Em um tempo muito distante, em um lugar muito diferente, um homem, um dia saiu de casa. Por que ele saiu, ninguém sabe ao certo, mas todos sabem que saiu. Ele foi embora e em seu peito sentimentos de dúvida e liberdade, ou melhor, libertinagem, martelavam. Ele não tinha certeza de mais nada, mas sabia que tinha os dons que o pai o havia dado e isso o permitiria viver por longos anos nas terras distantes de casa.

Depois de muito andar, atravessar campos desconhecidos, encruzilhadas nunca vistas, montanhas altíssimas e enfrentar as dores do caminhar, o homem se encontrava total, perfeita e redondamente perdido. Ele já não sabia de onde tinha vindo, ou para onde ia, tinha até se esquecido quem realmente era e até o que fora fazer ali. A casa já era uma lembrança distante e desbotada de um conto de fadas.

A estrada que aquele homem havia usado para chegar ali também havia sumido e tudo o que o envolvia estava um breu, estava escuro e cercado de árvores infrutíferas, espinhos pontiagudos e animais selvagens. O homem se desesperou, tentou correr em direção às árvores, aos espinhos, aos animais, mas estes o feriram, o chagaram. Ele se vê desolado, sozinho, machucado e pobre.

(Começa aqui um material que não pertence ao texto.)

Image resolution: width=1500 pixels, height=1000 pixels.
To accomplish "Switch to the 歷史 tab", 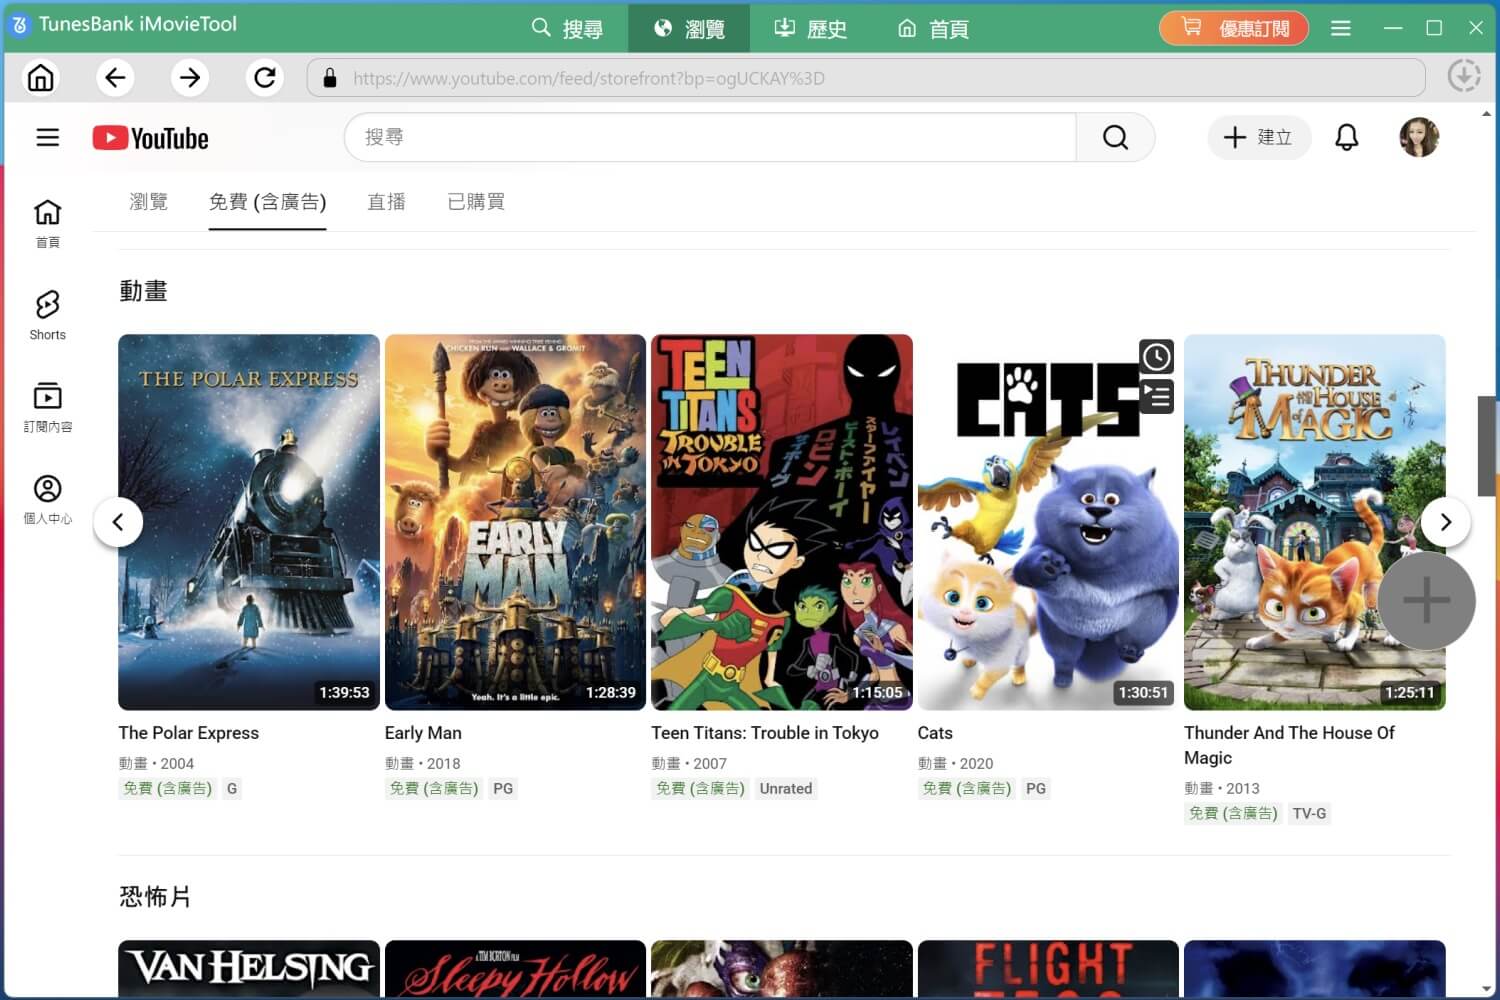I will 811,28.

Nesse momento um pensamento corta sua mente. Onde minha liberdade me levou? De onde eu vim? Nesse instante, nesse bendito instante, o homem se lembra de casa. Aquela casa, sempre quente, confortável, amável, perfeita para ser sua casa, seu lugar. Em sua casa não havia estes espinhos, nem essa escuridão sufocante, nem esses animais perigosos. Em casa havia paz, e só isso aquele pobre homem queria.

Ó pobre homem! Só, ferido e machucado. Começa a pensar e a chorar; “por que fui sair de casa? ”. Então nesse momento, esse homem se joga ao chão, e caído, chora profundamente, se arrependendo de suas escolhas. “Ah, se estive em casa! ”. Somente nisso ele consegue pensar.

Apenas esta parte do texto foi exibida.